Mengenai penyitaan ini, kuasa hukum Keluarga Cendana, Erwin Kallo, angkat bicara. Ia mengatakan pemilik gedung itu bukan Keluarga Cendana saja. "Yang perlu diketahui Gedung Granadi itu bukan milik Yayasan Supersemar. Seharusnya dia (PN Jakarta Selatan) cari tahu gedung itu pemiliknya berapa orang dan siapa saja," ujar Erwin saat dihubungi, Senin, 19 November 2018.
Korupsi Bulog
Kasus korupsi PT Goro Batara Sakti (GBS) dan Badan Urusan Logistik (Bulog) melibatkan anak bungsu Soeharto, yait Hutomo Mandala Putra alias Tommy Soeharto. Kasus ini terkait dengan tukar guling tanah gudang beras milik Bulog di kawasan Kelapa Gading, Jakarta Utara, ke PT GBS.
Kasus bermula tahun 1994 dan melibatkan nama Beddu Amang yang saat itu menjabat sebagai Kepala Bulog, serta pebisnis Ricardo Gelael. Meski terjadi pada 1994, Tommy, Beddu dan Ricardo Galael ditetapkan menjadi terdakwa setelah Seoharto lengser yaitu pada 19 Februari 2019. Mereka diduga merugikan negara hingga Rp 95,6 miliar.
Bersama Ricardo, Tommy bebas dari segala dakwaan. Majelis Hakim PN Jakarta Selatan memvonis bebas dia dengan alasan tak menemukan bukti kuat. Atas keputusan Majelis Hakim PN Jaksel tersebut, Jaksa Penuntut Umum saat itu, Fachmi, mengajukan kasasi ke Mahkamah Agung pada November 1999. Hampir setahun kemudian, pada 22 September 2000, Majelis Hakim Mahkamah Agung yang diketuai oleh Hakim Agung Syafiuddin Kartasasmita memvonis Tommy bersalah atas kasus korupsi PT GBS dan Bulog.
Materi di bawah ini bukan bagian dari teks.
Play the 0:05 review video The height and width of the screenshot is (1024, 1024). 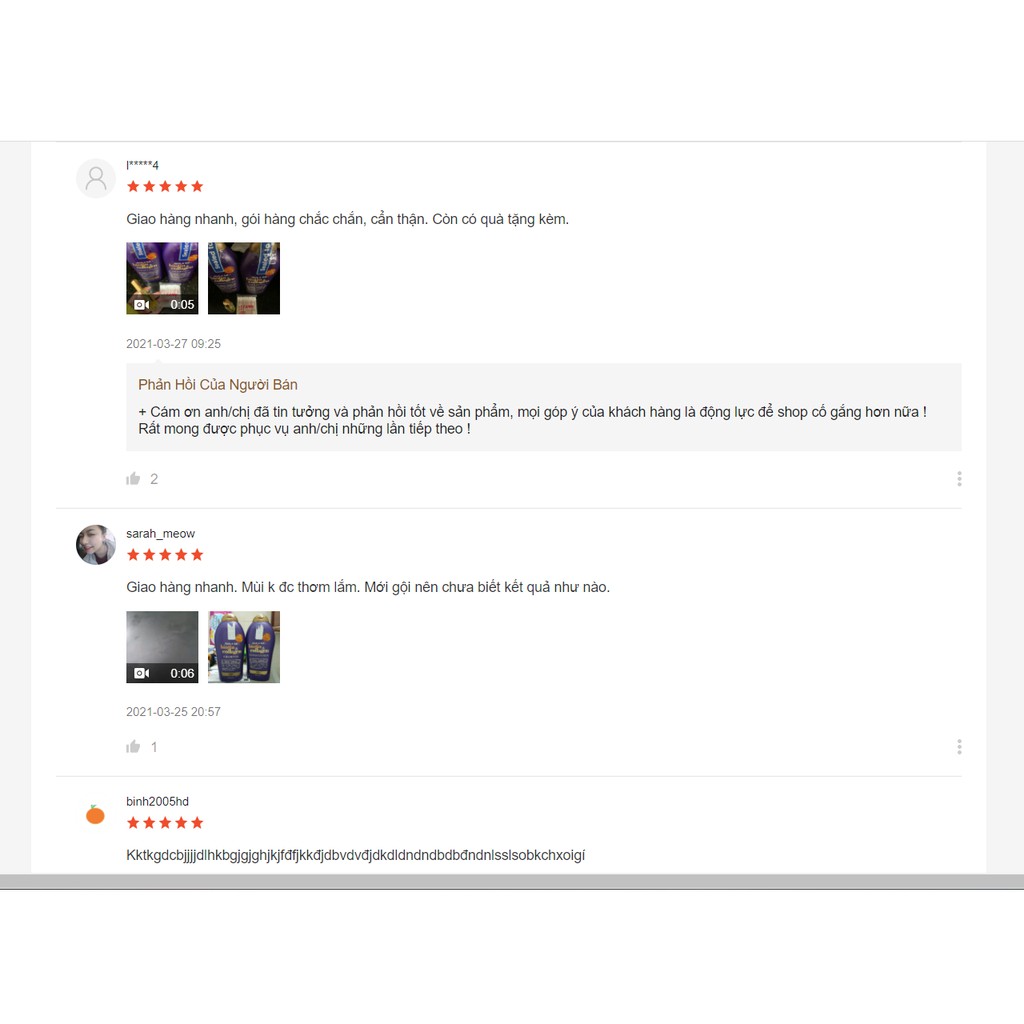pos(162,278)
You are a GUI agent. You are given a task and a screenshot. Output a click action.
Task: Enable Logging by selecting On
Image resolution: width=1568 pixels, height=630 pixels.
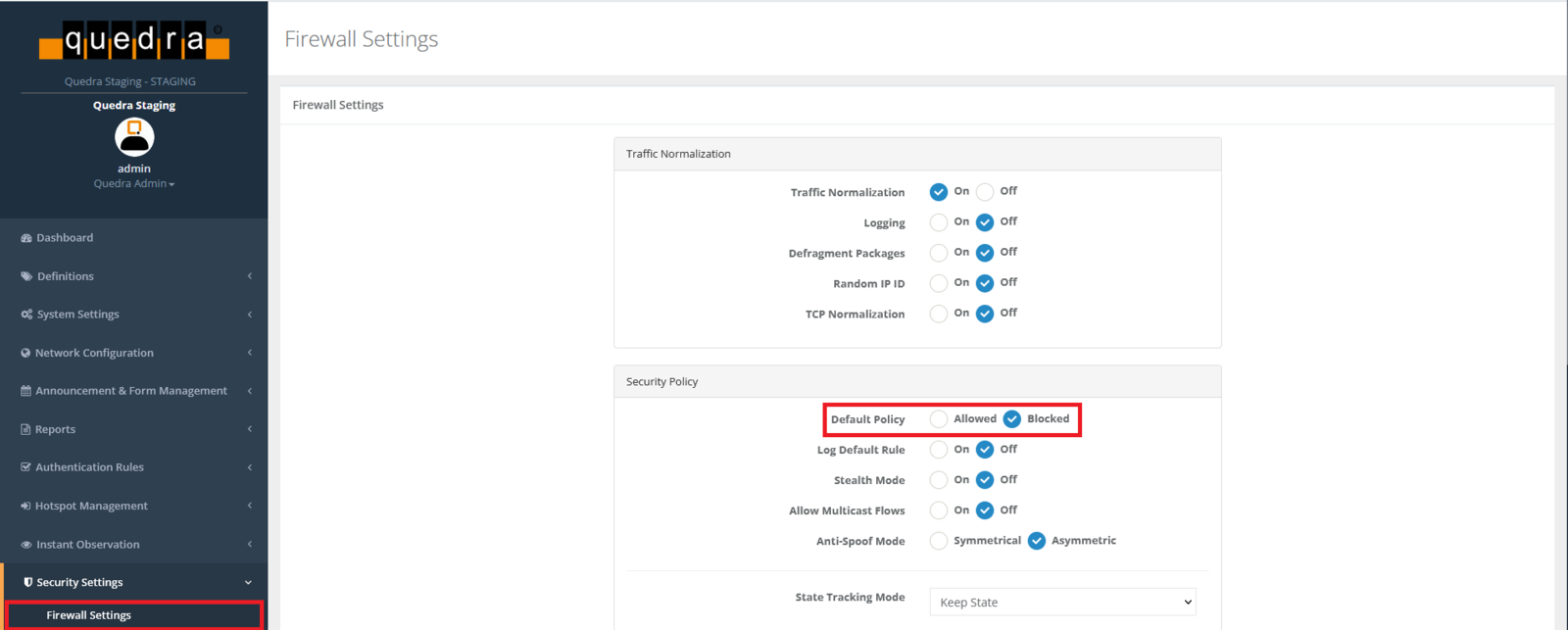939,222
Dalam vonis tersebut, Tommy wajib membayar ganti rugi sebesar Rp 30 miliar, denda Rp 10 juta, dan hukuman kurungan 18 bulan penjara. Tak terima divonis bersalah, Tommy mengajukan grasi kepada Presiden Abdurrahman Wahid pada 31 Oktober 2000. Gus Dur menolak grasi itu dua hari kemudian melalui Keputusan Presiden Nomor 176/G/2000.
Penolakan grasi Tommy oleh Gus Dur sesungguhnya menandakan Tommy tak lagi bisa berkutik dari jerat hukum. Tapi Tommy belum mau menyerah. Sehari sesudah grasinya ditolak, 3 November 2000, Tommy kabur dengan memalsukan identitas. Polri resmi mengalungkan status tersangka kepada Tommy pada 10 November 2000.
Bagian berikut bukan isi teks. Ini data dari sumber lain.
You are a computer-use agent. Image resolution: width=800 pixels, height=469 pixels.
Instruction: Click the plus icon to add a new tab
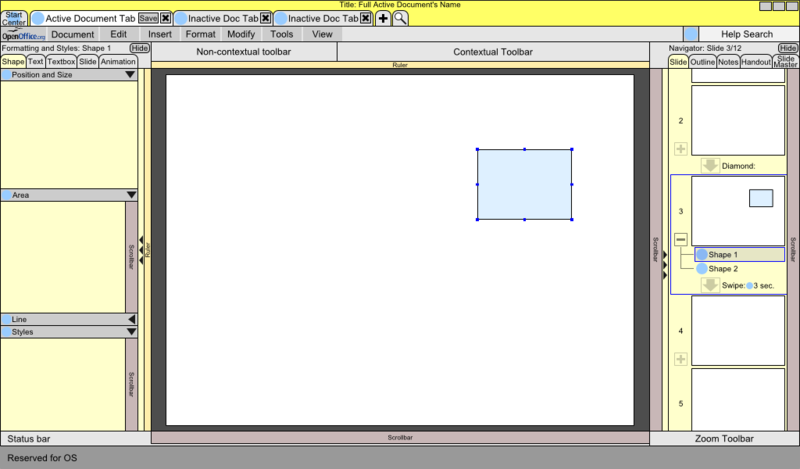(383, 19)
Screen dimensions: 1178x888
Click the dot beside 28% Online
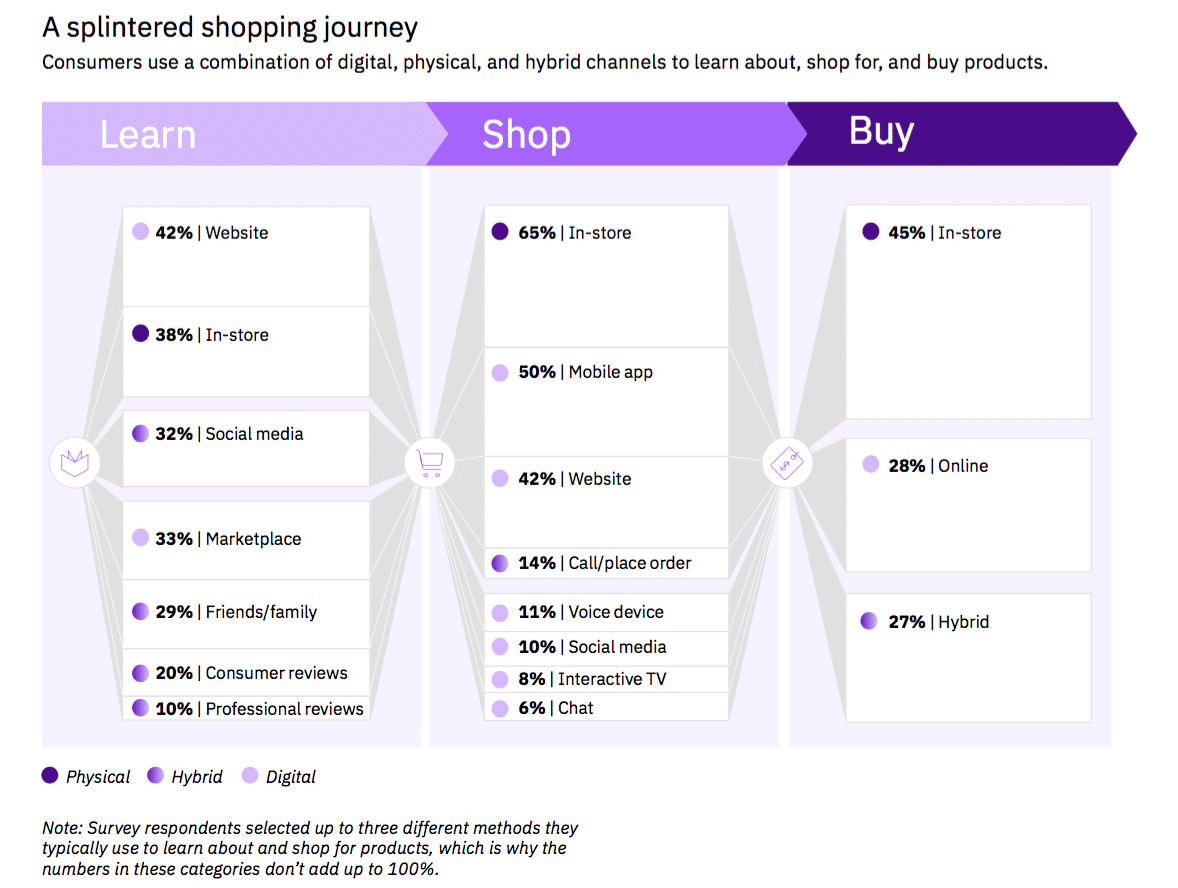[x=870, y=465]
Pada 26 Juli 2001, Hakim Agung Syafiuddin Kartasasmita tewas ditembak. Sekitar dua minggu kemudian, 7 Agustus 2001, polisi menangkap Mulawarman dan Noval Hadad dan menetapkan mereka sebagai tersangka. Keduanya mengaku membunuh Syaifuddin atas perintah Tommy Soeharto.
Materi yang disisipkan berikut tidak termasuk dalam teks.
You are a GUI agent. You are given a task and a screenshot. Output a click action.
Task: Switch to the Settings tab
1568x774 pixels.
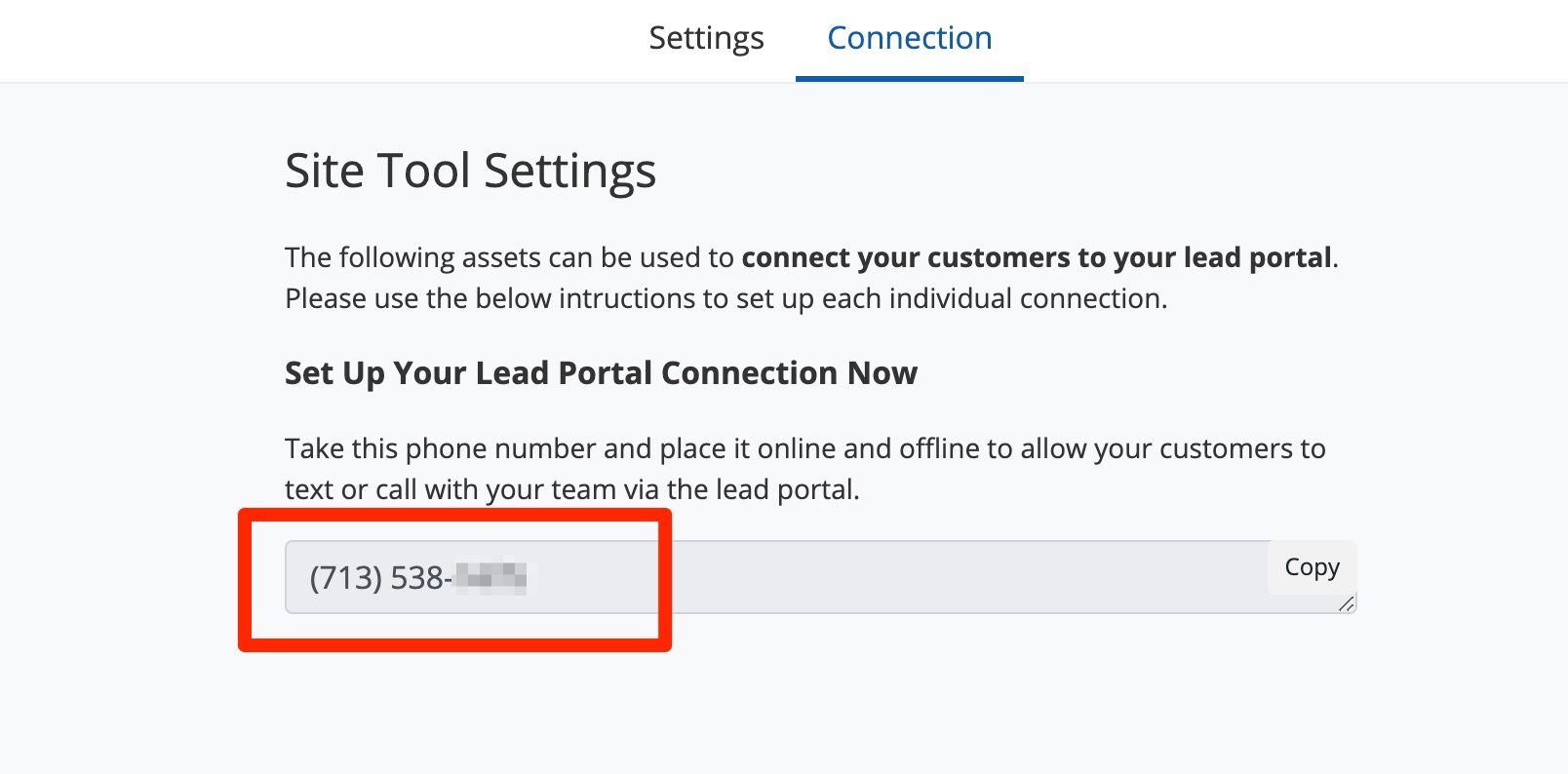pos(706,38)
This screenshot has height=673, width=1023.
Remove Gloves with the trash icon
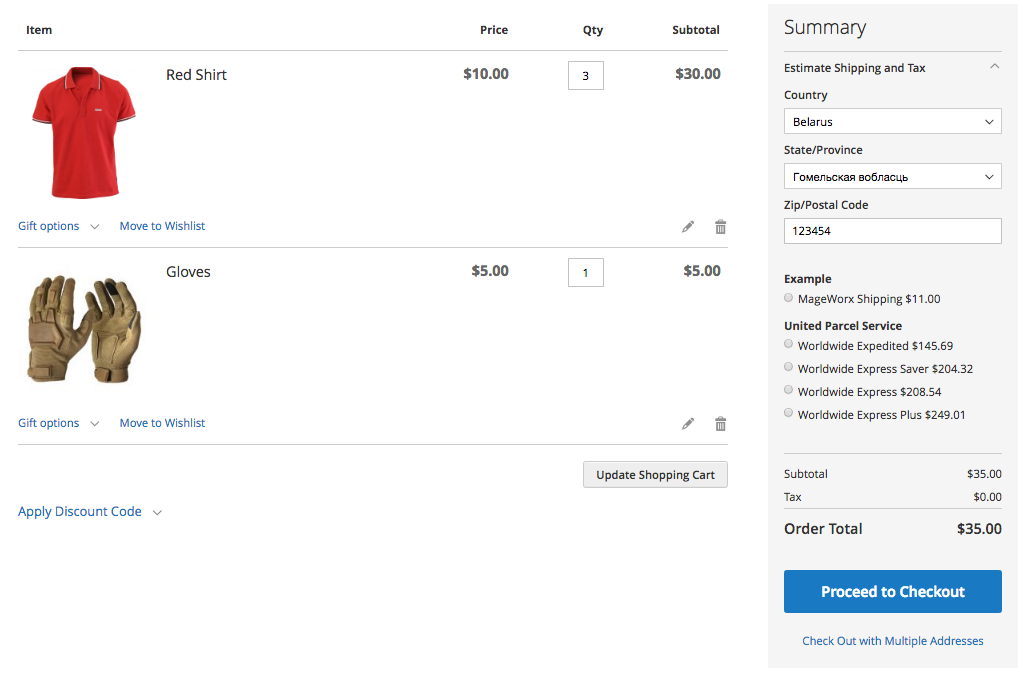(720, 424)
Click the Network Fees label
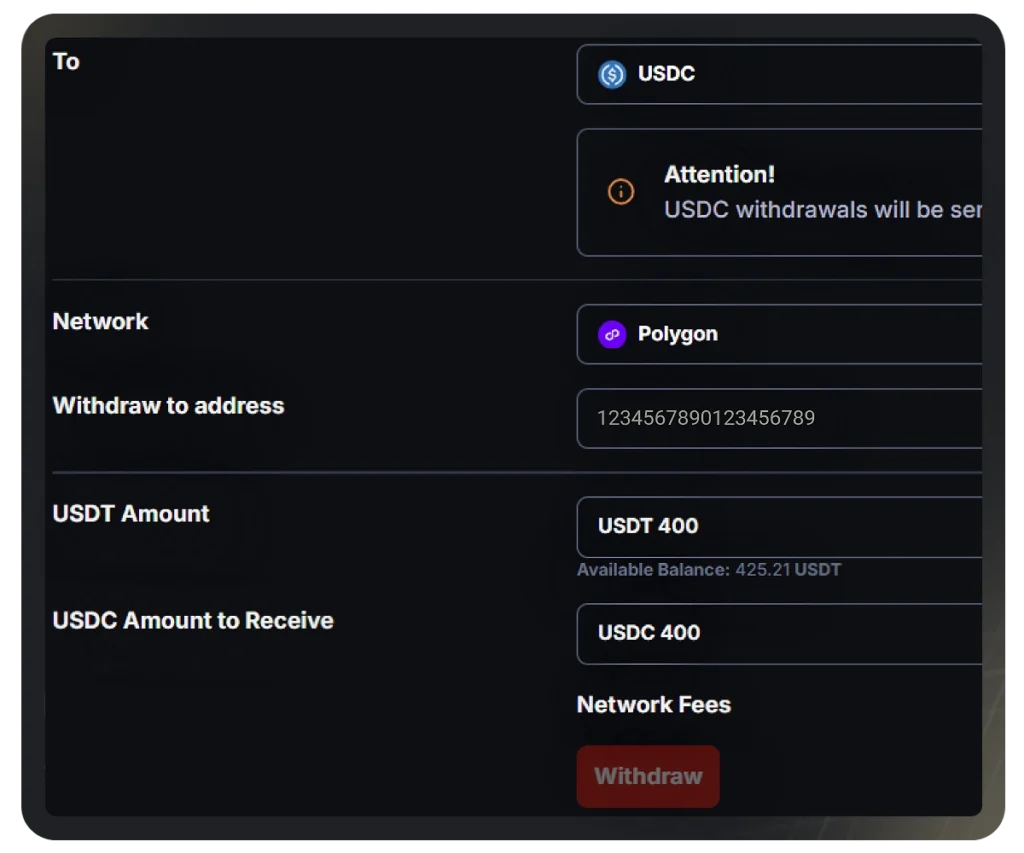1024x853 pixels. [654, 705]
Setelah hampir dua bulan, 28 November 2001, polisi menangkap Tommy di Pondok Indah, Jakarta Selatan. Ia didakwa membunuh Syafiuddin. Majelis Hakim Pengadilan Jakarta Pusat memvonis Tommy 10 tahun penjara pada Juli 2002.
Tommy yang mestinya baru bebas pada 2010, bisa menghirup udara segar lebih awal, pada 1 November 2006, karena sejumlah pemotongan masa tahanan atasnya.
Pembelian Tank Scorpion
Harian The Guardian, Inggris, pada 9 Desember 2004, menerbitkan artikel mengenai dugaan pemberian komisi jutaan Poundsterling dalam pembelian tank Scorpion oleh Indonesia pada pertengahan 1990. Guardian menulis berita itu berdasarkan dokumen mengenai dugaan pemberian suap oleh perusahaan senjata Inggris, Alvis Vehicle Limited kepada putri tertua Soeharto, Siti Hardiyanti Rukmana atau Tutut.